Dr. Sears never had to face the challenges I faced as a breastfeeding mother; he never had the hormonal changes, and he never had the psychic connection to a baby that a mom has. Yet he speaks as though he has been there and done that and has all the answers, and in my opinion, he expects mothers to do way too much and overplays the danger to a child's emotional health if you aren't the perfect mother at all times to your newborn.

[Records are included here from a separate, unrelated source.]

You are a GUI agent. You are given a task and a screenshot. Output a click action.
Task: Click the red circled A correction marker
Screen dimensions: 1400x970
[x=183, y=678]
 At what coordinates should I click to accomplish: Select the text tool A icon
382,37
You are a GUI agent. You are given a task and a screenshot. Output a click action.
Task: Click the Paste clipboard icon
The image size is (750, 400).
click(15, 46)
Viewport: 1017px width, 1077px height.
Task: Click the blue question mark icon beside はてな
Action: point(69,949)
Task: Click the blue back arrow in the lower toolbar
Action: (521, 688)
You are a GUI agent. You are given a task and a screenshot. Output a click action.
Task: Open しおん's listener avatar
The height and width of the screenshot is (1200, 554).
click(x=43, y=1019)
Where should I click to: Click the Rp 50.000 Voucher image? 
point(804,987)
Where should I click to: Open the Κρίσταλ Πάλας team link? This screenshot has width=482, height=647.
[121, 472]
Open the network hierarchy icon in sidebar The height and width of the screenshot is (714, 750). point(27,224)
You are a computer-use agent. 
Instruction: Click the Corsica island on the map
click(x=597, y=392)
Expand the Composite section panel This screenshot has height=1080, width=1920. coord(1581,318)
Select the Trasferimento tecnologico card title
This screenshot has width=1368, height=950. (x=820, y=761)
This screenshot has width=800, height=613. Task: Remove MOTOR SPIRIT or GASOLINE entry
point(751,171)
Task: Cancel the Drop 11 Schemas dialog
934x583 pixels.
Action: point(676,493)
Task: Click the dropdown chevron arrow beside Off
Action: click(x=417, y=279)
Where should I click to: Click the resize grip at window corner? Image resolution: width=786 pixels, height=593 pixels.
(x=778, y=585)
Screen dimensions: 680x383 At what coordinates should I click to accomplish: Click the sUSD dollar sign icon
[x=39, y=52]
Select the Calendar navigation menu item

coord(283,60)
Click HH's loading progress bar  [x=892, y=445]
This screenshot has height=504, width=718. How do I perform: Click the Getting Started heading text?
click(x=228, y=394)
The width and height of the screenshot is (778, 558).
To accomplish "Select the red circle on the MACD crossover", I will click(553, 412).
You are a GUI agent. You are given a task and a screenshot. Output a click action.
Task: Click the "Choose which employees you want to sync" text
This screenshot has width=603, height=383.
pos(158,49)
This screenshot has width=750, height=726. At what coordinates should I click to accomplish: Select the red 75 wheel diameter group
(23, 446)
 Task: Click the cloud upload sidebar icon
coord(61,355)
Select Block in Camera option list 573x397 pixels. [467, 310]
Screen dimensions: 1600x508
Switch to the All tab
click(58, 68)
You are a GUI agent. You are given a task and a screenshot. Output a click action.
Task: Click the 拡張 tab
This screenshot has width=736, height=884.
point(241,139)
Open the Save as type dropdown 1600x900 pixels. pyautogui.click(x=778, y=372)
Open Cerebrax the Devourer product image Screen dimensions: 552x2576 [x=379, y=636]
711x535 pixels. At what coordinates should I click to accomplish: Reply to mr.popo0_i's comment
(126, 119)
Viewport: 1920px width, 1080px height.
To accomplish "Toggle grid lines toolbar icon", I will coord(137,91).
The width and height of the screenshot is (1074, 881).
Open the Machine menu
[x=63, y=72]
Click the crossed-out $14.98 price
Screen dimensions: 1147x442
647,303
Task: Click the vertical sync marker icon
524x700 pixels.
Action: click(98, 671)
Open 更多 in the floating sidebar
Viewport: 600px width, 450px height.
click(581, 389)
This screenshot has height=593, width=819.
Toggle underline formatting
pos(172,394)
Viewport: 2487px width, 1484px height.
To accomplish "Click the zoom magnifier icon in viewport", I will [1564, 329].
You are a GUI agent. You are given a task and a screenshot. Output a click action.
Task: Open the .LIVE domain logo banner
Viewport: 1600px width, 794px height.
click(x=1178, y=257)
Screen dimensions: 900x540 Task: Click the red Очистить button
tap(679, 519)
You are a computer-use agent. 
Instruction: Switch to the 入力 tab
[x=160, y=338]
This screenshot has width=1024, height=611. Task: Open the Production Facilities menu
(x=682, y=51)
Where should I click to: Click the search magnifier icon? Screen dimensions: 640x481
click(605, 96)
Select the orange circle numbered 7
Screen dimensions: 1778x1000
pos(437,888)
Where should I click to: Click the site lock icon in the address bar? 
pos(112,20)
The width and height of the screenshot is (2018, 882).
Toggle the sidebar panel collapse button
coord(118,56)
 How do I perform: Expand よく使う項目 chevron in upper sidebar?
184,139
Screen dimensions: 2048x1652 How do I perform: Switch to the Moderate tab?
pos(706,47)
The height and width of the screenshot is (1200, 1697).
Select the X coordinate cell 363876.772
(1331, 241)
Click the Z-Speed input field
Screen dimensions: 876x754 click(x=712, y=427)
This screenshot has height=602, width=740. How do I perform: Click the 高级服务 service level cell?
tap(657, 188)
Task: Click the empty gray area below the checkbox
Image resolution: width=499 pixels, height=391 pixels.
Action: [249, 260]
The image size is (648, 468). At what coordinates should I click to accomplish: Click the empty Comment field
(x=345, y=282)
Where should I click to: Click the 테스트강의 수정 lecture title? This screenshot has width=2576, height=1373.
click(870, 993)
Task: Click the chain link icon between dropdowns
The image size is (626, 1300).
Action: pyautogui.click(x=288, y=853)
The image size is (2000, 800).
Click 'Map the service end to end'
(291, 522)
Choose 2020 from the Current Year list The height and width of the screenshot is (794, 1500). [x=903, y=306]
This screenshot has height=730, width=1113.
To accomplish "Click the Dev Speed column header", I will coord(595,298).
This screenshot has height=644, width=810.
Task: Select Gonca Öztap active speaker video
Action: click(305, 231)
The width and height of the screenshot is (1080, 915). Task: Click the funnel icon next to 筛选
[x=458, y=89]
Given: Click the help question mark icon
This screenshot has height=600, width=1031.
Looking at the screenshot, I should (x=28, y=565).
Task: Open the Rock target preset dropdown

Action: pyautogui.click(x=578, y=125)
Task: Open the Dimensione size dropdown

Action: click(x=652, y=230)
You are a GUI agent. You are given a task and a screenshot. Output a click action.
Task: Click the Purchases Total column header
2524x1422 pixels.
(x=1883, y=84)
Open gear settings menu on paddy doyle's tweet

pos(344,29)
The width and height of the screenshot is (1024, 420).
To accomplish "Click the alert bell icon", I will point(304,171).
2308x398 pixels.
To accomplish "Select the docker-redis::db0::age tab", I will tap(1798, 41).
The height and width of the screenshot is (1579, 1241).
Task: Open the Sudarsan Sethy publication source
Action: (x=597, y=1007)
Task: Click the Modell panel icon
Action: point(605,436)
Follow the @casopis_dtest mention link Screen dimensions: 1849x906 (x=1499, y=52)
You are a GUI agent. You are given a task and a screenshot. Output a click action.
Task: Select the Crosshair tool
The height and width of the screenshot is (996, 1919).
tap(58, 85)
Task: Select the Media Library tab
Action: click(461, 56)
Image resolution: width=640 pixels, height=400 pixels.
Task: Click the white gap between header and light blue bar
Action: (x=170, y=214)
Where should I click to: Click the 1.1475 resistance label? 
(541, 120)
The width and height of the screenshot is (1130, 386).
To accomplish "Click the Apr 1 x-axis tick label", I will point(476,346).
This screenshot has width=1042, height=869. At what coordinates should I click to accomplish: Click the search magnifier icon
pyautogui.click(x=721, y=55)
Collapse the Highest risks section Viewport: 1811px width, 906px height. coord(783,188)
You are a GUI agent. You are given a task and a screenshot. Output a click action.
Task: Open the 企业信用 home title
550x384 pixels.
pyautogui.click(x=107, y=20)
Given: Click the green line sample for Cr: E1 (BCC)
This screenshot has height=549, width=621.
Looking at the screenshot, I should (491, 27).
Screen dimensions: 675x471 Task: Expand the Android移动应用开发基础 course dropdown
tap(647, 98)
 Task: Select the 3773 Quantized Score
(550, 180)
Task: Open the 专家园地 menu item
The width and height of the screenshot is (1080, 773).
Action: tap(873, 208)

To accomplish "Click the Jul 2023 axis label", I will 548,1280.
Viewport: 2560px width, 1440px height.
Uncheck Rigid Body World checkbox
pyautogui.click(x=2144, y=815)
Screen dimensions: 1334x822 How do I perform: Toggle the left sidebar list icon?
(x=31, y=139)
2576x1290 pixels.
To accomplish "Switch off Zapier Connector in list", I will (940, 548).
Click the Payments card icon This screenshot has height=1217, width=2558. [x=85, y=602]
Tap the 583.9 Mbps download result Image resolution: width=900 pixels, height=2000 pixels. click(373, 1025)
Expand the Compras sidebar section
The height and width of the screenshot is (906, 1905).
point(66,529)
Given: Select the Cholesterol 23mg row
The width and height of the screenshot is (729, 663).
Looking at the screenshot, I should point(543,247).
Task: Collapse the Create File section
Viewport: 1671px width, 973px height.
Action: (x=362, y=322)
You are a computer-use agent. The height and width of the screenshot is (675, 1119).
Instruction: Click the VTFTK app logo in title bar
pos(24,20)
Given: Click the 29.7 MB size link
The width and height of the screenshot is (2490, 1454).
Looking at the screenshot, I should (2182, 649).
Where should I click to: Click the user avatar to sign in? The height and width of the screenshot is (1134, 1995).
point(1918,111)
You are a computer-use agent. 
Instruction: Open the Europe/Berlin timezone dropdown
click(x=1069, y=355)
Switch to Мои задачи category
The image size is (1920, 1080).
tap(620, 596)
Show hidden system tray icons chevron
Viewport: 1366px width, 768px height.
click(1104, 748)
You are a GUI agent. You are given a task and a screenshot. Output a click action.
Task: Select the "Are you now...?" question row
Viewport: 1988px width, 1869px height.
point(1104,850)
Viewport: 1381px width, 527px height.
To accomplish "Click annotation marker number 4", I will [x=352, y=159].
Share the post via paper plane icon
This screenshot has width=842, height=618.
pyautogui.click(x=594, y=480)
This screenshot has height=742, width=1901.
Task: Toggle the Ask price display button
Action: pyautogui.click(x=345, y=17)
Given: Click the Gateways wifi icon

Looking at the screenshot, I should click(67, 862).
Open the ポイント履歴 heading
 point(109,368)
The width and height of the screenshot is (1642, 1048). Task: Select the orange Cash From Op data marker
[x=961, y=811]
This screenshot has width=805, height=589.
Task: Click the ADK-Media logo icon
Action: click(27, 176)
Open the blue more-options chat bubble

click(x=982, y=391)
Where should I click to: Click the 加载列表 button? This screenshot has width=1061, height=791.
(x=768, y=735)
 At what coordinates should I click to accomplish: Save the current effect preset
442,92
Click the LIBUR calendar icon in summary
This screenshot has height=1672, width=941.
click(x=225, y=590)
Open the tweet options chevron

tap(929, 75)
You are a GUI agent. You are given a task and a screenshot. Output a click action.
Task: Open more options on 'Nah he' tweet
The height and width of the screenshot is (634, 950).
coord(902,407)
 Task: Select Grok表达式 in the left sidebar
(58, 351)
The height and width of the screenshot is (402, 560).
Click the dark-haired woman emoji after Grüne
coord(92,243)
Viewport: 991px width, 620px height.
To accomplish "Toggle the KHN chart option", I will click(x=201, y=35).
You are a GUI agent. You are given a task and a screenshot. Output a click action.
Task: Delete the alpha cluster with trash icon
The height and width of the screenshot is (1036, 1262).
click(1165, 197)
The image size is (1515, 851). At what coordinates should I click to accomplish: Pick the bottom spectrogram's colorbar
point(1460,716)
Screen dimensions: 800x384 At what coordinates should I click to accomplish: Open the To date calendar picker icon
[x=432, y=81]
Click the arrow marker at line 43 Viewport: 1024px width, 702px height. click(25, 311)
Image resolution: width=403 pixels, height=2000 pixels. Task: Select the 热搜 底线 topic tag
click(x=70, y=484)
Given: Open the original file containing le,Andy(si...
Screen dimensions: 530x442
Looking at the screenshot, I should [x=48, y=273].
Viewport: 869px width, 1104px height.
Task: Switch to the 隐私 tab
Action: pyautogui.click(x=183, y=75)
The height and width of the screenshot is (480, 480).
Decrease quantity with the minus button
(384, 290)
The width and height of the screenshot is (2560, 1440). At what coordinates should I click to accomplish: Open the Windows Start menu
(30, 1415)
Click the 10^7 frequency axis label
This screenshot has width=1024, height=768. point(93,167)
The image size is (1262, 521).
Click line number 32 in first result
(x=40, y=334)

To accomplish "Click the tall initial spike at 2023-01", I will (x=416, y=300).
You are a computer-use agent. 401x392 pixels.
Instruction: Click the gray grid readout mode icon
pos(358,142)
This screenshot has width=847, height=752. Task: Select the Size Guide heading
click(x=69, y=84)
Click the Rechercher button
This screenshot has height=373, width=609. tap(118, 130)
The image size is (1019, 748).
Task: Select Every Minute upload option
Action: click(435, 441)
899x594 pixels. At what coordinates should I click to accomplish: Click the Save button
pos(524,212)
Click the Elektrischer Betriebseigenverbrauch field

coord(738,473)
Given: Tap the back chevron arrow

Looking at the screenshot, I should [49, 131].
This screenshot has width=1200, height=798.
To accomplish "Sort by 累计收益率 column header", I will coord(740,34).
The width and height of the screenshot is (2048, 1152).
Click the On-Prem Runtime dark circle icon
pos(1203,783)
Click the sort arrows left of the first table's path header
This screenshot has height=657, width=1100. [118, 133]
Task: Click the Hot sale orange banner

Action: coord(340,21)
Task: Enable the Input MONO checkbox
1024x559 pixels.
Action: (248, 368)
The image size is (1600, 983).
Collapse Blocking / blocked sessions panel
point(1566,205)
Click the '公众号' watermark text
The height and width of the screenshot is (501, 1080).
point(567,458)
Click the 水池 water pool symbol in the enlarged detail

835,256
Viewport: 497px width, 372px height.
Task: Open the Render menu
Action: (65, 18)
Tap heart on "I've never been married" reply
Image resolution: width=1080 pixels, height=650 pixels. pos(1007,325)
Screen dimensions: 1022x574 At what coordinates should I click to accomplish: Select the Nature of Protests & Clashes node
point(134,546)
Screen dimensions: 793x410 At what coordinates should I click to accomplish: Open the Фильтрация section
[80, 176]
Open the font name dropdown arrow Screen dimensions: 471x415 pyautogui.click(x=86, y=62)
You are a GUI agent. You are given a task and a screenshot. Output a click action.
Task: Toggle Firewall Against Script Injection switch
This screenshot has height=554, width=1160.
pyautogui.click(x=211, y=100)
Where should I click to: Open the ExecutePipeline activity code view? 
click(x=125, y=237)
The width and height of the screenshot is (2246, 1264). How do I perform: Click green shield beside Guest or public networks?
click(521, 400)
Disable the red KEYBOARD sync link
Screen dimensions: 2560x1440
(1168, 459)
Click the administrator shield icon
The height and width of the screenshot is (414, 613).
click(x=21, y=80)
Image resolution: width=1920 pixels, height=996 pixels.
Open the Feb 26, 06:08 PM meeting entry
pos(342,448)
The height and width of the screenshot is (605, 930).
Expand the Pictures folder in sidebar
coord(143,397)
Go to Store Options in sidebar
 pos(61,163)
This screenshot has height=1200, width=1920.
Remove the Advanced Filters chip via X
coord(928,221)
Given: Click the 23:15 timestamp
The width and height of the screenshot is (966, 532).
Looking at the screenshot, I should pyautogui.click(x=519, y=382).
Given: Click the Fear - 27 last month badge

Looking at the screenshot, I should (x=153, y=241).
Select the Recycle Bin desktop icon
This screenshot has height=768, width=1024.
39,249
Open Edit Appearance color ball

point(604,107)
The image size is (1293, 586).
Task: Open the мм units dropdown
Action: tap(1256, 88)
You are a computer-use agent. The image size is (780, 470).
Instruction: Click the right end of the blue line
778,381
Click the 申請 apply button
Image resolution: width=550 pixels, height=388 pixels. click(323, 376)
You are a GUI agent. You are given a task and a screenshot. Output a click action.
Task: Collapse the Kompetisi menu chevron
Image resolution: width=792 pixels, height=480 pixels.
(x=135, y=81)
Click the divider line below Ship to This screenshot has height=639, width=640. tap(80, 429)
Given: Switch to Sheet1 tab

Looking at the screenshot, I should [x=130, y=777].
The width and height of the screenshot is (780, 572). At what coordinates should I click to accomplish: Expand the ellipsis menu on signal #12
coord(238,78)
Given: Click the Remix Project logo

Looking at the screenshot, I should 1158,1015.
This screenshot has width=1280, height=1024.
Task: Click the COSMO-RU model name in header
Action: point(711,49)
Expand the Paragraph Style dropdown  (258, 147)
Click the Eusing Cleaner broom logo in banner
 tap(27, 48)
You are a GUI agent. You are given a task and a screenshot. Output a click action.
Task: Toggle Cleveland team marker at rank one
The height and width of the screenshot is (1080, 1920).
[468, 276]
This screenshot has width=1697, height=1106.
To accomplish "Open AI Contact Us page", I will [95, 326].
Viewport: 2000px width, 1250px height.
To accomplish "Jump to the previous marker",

I actually like a lot of the stuff he has about older children, but if he has negative things to say about homosexuality, then I'd be happy to do without him.

Namaste!


AMEN to that! I am so RELIEVED to hear someone felt that way, too!
post #19 of 81
I like his Baby Book. It was the best I could find for a reference about different stages, etc.. for the first few years. I like to flip through sometimes and get a feel for what might be coming up with ds, and it's easy to check out info on rashes or whatever if I have a question.
That said.
I don't like the tone, I find it rather patronizing. Dh has the same issue with it. When we first got hte book, before ds was born, he started reading and told me he didn't like hte book because he felt insulted. Here's dh, reading that 'if your newborn cries, pick him up'. 'hold your baby.' And all we could think was, well, duh! Of course we're going to hold him a lot! Maybe a lot of people really do need to be told that stuff, I don't know, but in my family and all the people I know it's kind of taken for granted that you hold them. Baby carriers were never novel to us because it meant you were actuall yholding hte kid, they were just a great tool to make it easier to hold them as much as they need. So a lot of that stuff seemd like plain common sense, not some radical new thing. Maybe my family is just odd.
I'm glad Dr. Sears is out there, and so well known as an AP advocate. His work is very accesible and that's good, especially for people who maybe don't have much support for this kind of parenting. But I won't be seeking out his books specifically as ds grows. Especially because of hte christian angle. Not that there's anything wrong with that really, but it's definitely not for us.

ETA
wasn't there also some big to-do about him associating his name with a formula brand or somehting like htat? I know that turned a lot of people off of liking him so much.